Dalla testa ai piedi: un viaggio dentro se stessi
Sono pronto per un immaginario viaggio dentro di me. Si paga il biglietto, si entra dalla testa, si scende piano piano, per uscire, infine, dai piedi.
Vi immaginate che spettacolo?! Uno può vedersi con calma, conoscersi un po' meglio, «da dentro» (quando invece tutti, «da fuori», mi dicono quello che devo fare, come devo essere, a chi devo assomigliare, come devo comportarmi, a chi devo credere, chi devo votare, che cosa devo comprare): ma guarda te, che bel tipo sono! Quanti aspetti belli della mia persona su cui posso contare: gli amici mi vogliono bene, me la cavo egregiamente a calcio, danza, ho tutto ciò che voglio, qualche squintinzio/a mi corre dietro... Oddio, non sarà proprio tutto oro quello che luccica...
Quante cose, allora, mi piacerebbe buttar fuori dalla barca: un lato del mio carattere, un difetto fisico, una certa esperienza vissuta...
Perché non ho gli occhi di Tom Cruise o i piedi di Luca Toni o la voce di Anastacia o le curve della Marcuzzi? Perché non sono nato in un altro posto con un'altra famiglia in un'altra storia e con un altro corpo?
Cose che mi terrei strette strette e altre di cui mi disferei molto volentieri e subito. Cose che non so bene che cosa ci stiano a fare nella mia vita o a che cosa mai mi servano, e altre di cui sento maledettamente e invidiosamente la mancanza. Cose che ho raggiunto e altre (tante) che non riesco ad avere o che mi sembrano irraggiungibili.

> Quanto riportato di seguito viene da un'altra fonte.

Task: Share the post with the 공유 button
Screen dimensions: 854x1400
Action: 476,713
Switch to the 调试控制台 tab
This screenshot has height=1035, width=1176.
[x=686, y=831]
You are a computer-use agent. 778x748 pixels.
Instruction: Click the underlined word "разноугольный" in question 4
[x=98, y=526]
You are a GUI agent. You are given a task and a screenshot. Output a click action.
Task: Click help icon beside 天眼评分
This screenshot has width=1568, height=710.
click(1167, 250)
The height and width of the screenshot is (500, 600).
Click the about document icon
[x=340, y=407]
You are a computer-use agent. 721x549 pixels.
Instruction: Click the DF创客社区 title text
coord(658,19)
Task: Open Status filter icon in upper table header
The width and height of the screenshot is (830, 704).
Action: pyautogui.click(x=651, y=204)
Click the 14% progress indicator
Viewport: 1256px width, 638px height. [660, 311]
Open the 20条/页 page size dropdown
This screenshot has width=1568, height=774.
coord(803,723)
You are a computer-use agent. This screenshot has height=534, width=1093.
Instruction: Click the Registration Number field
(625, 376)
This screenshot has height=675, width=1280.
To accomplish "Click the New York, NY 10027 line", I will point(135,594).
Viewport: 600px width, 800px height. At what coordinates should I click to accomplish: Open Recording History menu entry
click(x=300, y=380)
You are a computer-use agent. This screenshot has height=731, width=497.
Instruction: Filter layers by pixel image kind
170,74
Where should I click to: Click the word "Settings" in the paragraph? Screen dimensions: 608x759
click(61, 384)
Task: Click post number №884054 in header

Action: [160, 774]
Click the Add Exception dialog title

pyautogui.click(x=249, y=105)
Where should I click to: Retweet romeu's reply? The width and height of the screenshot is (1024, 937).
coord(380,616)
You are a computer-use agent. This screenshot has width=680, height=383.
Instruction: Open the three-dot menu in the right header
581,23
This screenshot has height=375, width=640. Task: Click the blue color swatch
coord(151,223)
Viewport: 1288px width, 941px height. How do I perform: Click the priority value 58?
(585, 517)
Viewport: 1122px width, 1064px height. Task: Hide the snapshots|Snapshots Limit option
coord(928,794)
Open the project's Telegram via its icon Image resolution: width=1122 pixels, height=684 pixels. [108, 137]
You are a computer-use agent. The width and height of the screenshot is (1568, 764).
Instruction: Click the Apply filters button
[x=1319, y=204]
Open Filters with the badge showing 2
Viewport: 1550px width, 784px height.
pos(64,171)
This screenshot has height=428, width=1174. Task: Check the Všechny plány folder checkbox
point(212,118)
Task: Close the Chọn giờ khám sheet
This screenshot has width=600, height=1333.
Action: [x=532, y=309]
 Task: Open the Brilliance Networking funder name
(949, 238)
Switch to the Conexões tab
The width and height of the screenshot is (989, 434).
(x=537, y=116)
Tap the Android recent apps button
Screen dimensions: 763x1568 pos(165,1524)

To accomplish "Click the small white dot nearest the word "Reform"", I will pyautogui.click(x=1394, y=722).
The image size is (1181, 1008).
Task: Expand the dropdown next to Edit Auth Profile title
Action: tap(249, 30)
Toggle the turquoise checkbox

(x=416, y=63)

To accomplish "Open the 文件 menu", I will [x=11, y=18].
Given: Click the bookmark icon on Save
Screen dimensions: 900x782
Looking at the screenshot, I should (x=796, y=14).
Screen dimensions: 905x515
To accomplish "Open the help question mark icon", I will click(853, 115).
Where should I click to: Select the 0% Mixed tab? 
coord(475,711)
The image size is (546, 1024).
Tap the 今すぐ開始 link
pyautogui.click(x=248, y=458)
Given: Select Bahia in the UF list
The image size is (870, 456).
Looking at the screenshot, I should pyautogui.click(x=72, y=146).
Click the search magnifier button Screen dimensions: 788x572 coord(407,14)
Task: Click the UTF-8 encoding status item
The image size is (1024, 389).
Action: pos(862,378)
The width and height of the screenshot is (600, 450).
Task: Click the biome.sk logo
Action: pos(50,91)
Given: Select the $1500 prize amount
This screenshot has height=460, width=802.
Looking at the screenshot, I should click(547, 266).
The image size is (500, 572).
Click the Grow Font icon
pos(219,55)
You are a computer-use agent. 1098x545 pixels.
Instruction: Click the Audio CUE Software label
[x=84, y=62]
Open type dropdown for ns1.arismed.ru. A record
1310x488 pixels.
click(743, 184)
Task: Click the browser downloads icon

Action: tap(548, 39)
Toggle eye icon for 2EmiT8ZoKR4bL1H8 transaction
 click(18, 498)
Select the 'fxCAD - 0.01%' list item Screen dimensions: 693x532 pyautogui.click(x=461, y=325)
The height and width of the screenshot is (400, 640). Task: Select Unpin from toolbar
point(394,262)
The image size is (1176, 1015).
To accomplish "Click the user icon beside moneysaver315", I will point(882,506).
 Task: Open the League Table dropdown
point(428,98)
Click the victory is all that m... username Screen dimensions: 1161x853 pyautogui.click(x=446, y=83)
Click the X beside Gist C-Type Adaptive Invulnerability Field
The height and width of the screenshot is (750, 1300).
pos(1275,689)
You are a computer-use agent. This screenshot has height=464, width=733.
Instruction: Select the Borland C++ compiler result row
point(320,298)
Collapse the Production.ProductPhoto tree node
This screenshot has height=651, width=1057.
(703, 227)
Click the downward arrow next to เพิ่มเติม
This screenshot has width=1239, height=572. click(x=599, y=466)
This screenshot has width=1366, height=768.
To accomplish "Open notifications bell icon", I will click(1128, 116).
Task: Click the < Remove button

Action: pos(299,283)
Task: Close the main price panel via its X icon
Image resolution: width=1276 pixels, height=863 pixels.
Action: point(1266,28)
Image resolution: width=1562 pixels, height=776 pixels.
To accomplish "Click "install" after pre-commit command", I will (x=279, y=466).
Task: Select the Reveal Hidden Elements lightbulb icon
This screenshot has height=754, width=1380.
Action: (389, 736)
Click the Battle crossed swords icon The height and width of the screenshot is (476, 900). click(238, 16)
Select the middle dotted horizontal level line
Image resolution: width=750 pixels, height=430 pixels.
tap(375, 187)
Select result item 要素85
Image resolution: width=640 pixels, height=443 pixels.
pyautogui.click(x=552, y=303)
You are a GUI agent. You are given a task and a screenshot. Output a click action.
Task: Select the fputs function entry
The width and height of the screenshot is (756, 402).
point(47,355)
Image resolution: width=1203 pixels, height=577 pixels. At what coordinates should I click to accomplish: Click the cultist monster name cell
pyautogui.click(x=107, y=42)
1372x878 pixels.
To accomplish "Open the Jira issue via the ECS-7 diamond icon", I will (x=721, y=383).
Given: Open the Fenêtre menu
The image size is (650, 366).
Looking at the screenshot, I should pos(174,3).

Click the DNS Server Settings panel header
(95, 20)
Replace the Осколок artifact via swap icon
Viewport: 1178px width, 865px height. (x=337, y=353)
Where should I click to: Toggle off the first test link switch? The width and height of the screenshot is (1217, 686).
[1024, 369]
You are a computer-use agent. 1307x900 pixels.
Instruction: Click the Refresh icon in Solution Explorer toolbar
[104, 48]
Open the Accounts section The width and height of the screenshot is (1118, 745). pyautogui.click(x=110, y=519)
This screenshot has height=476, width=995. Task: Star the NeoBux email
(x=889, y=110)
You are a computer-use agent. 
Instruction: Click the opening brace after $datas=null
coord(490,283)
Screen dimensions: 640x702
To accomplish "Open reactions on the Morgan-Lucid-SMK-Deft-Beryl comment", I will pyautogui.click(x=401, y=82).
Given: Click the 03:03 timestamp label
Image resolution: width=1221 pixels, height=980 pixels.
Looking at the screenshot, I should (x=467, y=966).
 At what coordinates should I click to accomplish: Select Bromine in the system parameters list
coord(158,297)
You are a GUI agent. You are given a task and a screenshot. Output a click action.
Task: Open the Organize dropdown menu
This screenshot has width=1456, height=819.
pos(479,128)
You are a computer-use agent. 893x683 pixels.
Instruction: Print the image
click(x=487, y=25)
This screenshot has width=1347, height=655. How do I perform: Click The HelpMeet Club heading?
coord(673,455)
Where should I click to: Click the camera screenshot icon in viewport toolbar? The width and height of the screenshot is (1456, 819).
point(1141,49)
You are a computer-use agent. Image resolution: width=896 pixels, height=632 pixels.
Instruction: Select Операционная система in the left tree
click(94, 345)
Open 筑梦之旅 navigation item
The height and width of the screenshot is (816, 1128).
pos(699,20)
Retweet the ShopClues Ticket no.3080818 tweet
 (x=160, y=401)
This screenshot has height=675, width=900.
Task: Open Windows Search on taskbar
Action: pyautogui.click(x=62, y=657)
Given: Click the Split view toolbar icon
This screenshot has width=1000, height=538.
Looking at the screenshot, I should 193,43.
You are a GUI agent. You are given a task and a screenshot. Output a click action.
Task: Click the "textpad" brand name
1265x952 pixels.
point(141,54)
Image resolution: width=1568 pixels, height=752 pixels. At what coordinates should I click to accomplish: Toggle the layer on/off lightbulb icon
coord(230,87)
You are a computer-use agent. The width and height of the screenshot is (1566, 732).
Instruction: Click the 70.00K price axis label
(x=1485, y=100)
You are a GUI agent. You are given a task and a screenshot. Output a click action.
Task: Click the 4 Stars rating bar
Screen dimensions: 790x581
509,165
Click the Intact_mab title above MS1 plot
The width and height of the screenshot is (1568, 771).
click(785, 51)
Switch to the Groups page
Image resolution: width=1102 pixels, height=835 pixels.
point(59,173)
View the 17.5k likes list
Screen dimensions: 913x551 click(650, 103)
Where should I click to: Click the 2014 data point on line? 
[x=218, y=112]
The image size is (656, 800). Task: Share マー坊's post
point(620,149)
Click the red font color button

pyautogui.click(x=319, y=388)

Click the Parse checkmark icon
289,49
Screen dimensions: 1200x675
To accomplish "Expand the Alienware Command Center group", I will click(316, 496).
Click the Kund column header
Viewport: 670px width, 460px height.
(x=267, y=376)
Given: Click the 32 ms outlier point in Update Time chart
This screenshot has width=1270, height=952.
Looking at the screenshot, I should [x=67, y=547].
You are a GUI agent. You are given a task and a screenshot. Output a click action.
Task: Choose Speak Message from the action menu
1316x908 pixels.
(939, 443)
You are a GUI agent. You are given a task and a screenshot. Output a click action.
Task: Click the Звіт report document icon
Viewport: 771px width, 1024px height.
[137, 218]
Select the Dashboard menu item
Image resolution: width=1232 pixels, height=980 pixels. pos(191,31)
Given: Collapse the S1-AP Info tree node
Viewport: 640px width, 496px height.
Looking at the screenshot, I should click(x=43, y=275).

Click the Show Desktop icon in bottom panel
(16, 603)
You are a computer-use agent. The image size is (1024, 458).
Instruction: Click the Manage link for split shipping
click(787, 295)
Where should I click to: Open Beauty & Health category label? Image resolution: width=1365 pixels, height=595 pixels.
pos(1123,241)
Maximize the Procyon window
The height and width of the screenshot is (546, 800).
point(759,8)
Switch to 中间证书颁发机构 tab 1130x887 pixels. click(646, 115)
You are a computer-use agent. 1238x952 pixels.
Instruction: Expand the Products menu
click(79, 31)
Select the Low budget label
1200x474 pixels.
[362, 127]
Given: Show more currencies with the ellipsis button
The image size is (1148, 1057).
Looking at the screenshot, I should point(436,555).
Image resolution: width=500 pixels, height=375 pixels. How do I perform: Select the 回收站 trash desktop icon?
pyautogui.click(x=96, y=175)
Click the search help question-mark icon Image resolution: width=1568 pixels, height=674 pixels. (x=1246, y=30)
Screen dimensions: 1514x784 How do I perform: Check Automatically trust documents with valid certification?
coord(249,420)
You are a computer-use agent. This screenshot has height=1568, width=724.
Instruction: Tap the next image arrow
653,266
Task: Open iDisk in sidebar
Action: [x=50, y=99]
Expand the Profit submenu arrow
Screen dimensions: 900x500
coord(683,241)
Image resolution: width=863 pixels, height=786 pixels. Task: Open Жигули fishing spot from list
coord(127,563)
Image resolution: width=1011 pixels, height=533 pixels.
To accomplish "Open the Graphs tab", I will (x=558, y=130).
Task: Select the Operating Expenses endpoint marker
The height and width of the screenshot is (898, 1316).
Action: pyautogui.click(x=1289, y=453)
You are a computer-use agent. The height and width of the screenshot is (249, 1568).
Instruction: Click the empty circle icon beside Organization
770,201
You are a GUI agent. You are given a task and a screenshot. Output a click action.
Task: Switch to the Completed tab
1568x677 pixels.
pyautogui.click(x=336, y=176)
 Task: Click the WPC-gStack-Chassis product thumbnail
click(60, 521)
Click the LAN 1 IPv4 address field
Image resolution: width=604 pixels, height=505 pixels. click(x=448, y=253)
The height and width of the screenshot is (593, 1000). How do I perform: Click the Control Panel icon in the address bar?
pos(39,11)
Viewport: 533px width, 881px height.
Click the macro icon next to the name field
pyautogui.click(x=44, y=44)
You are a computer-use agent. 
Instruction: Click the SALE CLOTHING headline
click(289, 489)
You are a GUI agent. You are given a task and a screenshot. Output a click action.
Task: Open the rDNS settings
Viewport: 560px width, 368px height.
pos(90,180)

Eh, sì: quanti mondi interessanti si potrebbero scoprire facendo un viaggio così! Mi sa, però, che una macchina del genere non l'abbiano ancora inventata, se non al cinema. Allora, che cosa facciamo ragazzi?! Ci accontentiamo della fantascienza o della magia, dei sogni a occhi aperti o delle dolorose recriminazioni davanti allo specchio? Ce la caviamo con i sospiri e le chiacchiere con gli amici, e poi via a cavallo dei nostri motorini truccati, con la musica sparata nelle orecchie e un bel paio di occhialini calati sugli occhi? Neanche per sogno!
Il periodo di Quaresima, per chi lo vuole e gli interessa, è proprio questo lungo viaggio (quaranta, dico quaranta giorni!) dalla testa ai piedi, che inizia quando il sacerdote ci mette un po' di cenere sulla testa e finisce il giovedì santo, con il ricordo di Gesù che lava i piedi ai suoi amici.
È un'occasione d'oro per mettersi in gioco, per fare una revisione completa, ma di tutto se stessi, senza lasciare fuori niente: è come prendere la tintarella ma... integrale! È, letteralmente, una «lavata di capo», o meglio «da capo a piedi», con un bagnodoccia alla cenere, perché non ci si può sempre raccontare bugie: non ce la facciamo, se siamo onesti fino in fondo con noi stessi, a far sempre finta di essere er mejo , senza bisogno di niente e di nessuno e perfino di Dio. Perché non accettiamo di essere anche deboli, bisognosi di qualcuno che ci dica: «Io ti voglio bene, ho stima di te, ma lascia che ti aiuti a crescere, a essere ancora migliore di quanto tu già non sia?». Perché volare bassi, quando c'è qualcuno che vuole diventare nostro compagno di strada, voglio dire in quel pezzetto di strada reale e concreto che sto percorrendo in questo momento?
Perché io sono tutto ciò che sono: e a Gesù non interessa un pezzetto di me, fosse anche quello a mio avviso più presentabile o digeribile. Perché lui vuol diventare mio amico... dalla testa ai piedi!